**Given problem**. Rewrite the part below that opens with the line containing "You are a computer-use agent. 501x250 pixels." and closes with the line containing "click(291, 8)" as a numbered list, leaving out blank lines and pictures. Include both end lines and nothing outside that part.

**Provided data**.

-------

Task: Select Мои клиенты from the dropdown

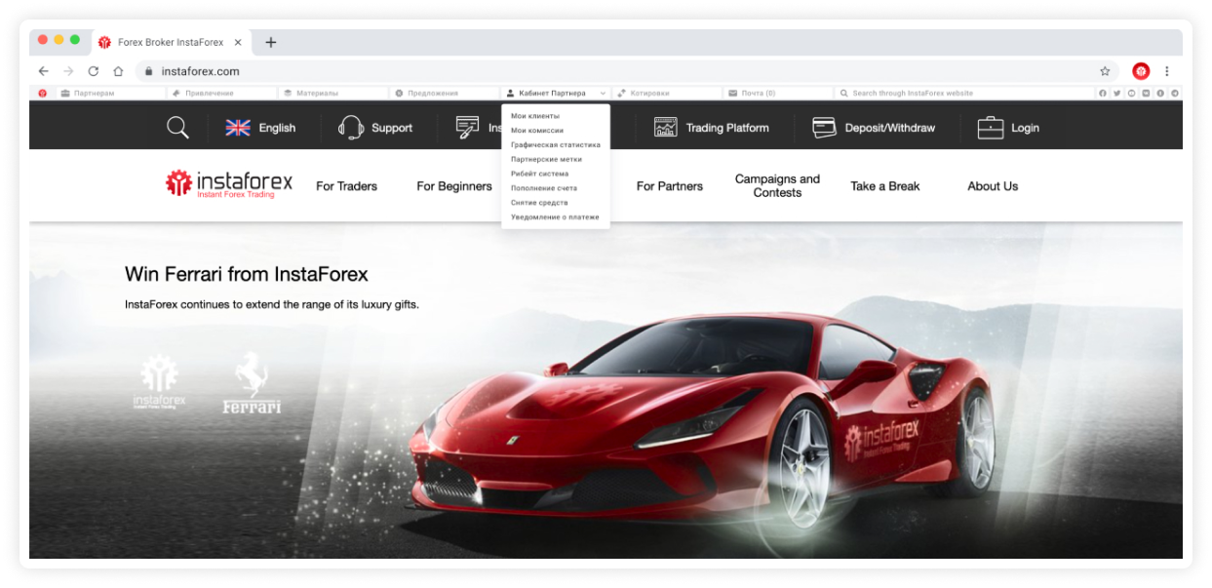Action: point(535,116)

-------

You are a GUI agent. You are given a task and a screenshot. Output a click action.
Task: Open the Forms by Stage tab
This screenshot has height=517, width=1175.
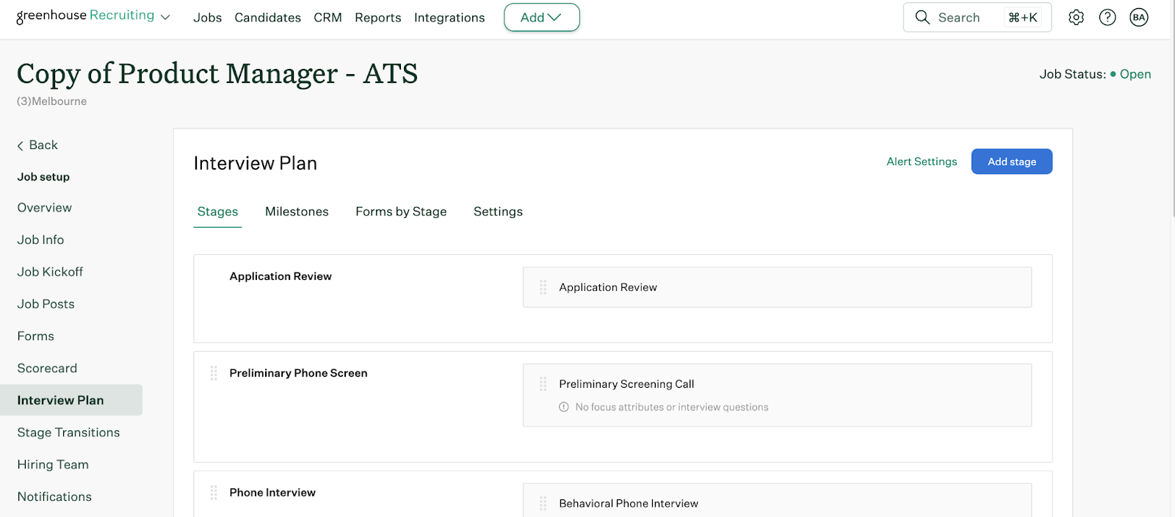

-------

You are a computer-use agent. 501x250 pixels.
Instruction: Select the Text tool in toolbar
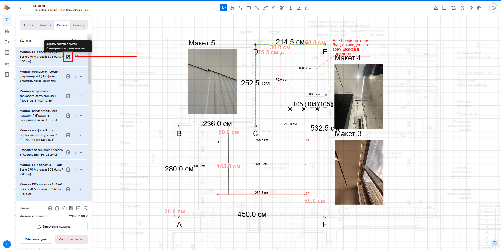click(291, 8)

-------

**Written reply**.
1. You are a computer-use agent. 501x250 pixels.
2. Instruction: Select the Text tool in toolbar
3. click(291, 8)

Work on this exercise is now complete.